It's good for packet radio.
I got into BBSing in 1985, using a friend's VIC-20. He was
developing a BBS program for the VIC-20 and Commodore 64. Inside of a
year, in Houghton, MI (population 7500 plus Michigan Tech, also about
7500) there were *20* BBSes in Houghton, most of them running 10 p.m. to
7 a.m., 15 of them using my friend's BBS program. There were about 30
regular BBSers in the area.
The program was called "Vortex". It was exclusively a message
system. Since the author was never satisfied with the amount of service
provided by his program, he continually added features, some of them very
interesting. It was the first BBS I saw that allowed you to upload the
text of a message using Xmodem, directly into the message base, for
example.
It was buggy; I dubbed it "Vorpal Vortex", and parodied "Jabberwocky"
to document the times it deleted the entire message base ("Quoth the
Vortex -- Nevermore!"). But it was a well loved program.
Eventually the author became more and more to be recognized as
insane; he made death threats against former friends, for example, and
also claimed to have implemented Commodore 64 multitasking features, for a
very different example. For a few years, though, he and his BBS program
shone as a star in the Houghton BBSing community and brought much
popularity to the Commodore 64.
Insanity seems to be a side effect of running a BBS...guess I'll have to start one up sometime to give myself an excuse...
I love nostalgia items. ;-) Got my Vic 20 in '82 and was thoroughly impressed. I could run a program and not have to wait a week to get the output! I don't even remember what programs I ran on it. Anything I wrote for it was simple. Then in about September of '83 I got what I considered a true computer. The C=64. I got the programmer's referrence manual and started writing in machine language. The manual explained the sound chips, input and output, screen updating, and the sprites. I'm sure that the video and sound chips were what allowed so much to be done with so little memory. I still remember the simple database programs I used to write and how disappointed I was when someone showed me a commercial database that could do everything that I was trying to do. It felt like a new era was dawning when people wouldn't have to know programming in order to use a computer.

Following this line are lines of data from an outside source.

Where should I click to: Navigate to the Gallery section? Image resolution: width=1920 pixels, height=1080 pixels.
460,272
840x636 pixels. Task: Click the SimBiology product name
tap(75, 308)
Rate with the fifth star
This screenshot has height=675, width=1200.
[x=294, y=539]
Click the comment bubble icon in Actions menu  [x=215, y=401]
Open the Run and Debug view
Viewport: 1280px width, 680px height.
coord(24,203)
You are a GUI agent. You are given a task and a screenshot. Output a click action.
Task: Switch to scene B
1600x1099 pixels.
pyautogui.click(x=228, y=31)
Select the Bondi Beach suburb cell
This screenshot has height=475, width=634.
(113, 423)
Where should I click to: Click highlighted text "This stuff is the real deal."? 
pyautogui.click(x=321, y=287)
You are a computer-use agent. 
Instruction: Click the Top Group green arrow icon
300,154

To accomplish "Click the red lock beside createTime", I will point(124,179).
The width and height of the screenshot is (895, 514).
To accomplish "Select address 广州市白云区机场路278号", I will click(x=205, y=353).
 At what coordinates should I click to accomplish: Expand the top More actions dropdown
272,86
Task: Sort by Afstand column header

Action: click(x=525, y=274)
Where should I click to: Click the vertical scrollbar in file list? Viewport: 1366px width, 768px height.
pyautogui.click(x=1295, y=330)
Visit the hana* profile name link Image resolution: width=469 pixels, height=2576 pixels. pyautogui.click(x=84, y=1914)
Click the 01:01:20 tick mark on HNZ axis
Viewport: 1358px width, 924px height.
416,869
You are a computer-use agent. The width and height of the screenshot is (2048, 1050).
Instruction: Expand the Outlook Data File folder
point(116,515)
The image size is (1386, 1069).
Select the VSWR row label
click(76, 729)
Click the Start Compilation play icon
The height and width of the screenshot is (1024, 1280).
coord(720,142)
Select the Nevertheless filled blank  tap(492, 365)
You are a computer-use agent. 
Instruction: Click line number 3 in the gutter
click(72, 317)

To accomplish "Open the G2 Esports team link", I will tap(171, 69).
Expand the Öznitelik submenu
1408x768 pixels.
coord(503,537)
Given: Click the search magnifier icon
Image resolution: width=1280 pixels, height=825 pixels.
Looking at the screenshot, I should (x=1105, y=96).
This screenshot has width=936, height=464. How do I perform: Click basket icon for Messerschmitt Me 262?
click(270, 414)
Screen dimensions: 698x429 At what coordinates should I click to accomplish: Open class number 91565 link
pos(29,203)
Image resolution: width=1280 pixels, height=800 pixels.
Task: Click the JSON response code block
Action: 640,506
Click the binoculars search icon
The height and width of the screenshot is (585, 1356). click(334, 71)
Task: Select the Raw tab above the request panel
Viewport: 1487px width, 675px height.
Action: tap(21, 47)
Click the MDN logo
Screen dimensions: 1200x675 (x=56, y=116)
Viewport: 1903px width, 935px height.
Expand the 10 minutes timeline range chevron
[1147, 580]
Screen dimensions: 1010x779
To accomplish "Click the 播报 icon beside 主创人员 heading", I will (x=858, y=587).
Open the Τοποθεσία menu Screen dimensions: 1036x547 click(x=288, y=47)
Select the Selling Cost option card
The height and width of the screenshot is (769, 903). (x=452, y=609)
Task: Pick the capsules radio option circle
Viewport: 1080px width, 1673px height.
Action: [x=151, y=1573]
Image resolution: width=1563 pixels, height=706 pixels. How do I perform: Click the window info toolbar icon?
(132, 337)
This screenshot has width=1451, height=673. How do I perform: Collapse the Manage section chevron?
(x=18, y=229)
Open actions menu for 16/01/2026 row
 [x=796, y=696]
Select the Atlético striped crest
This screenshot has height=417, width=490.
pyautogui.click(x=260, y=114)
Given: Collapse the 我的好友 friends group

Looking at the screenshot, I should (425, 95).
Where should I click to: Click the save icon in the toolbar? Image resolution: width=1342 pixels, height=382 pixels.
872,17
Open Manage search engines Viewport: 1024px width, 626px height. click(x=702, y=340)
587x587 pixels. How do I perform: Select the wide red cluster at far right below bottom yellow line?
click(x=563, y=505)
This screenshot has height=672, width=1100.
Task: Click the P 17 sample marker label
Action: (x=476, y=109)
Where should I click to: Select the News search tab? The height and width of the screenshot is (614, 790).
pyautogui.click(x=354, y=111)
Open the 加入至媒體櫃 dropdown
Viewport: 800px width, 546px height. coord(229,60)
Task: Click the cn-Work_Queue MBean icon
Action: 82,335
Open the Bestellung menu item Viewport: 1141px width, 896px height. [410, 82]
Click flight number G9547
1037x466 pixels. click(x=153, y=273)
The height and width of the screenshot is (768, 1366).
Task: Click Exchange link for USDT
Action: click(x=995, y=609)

My Commodore experience predates the C64, I'm afraid...CBM 4032 or whatever it was... All I recall is that PET-ASCII, which had some nifty characters. Did the C64 retain that feature?
Yes, I believe the C=64 also used PET-ASCII. I remember some program or other that I had (a term program maybe?) had a translate ASCII-PET-ASCII function.
Yes, the C64 and Vic20 used PETASCII. the main difference in the lower 128 characters between PETASCII and ASCII was the swapping of the upper and lowercase characters. Chr(65) is "A" in ASCII, "a" in PETASCII.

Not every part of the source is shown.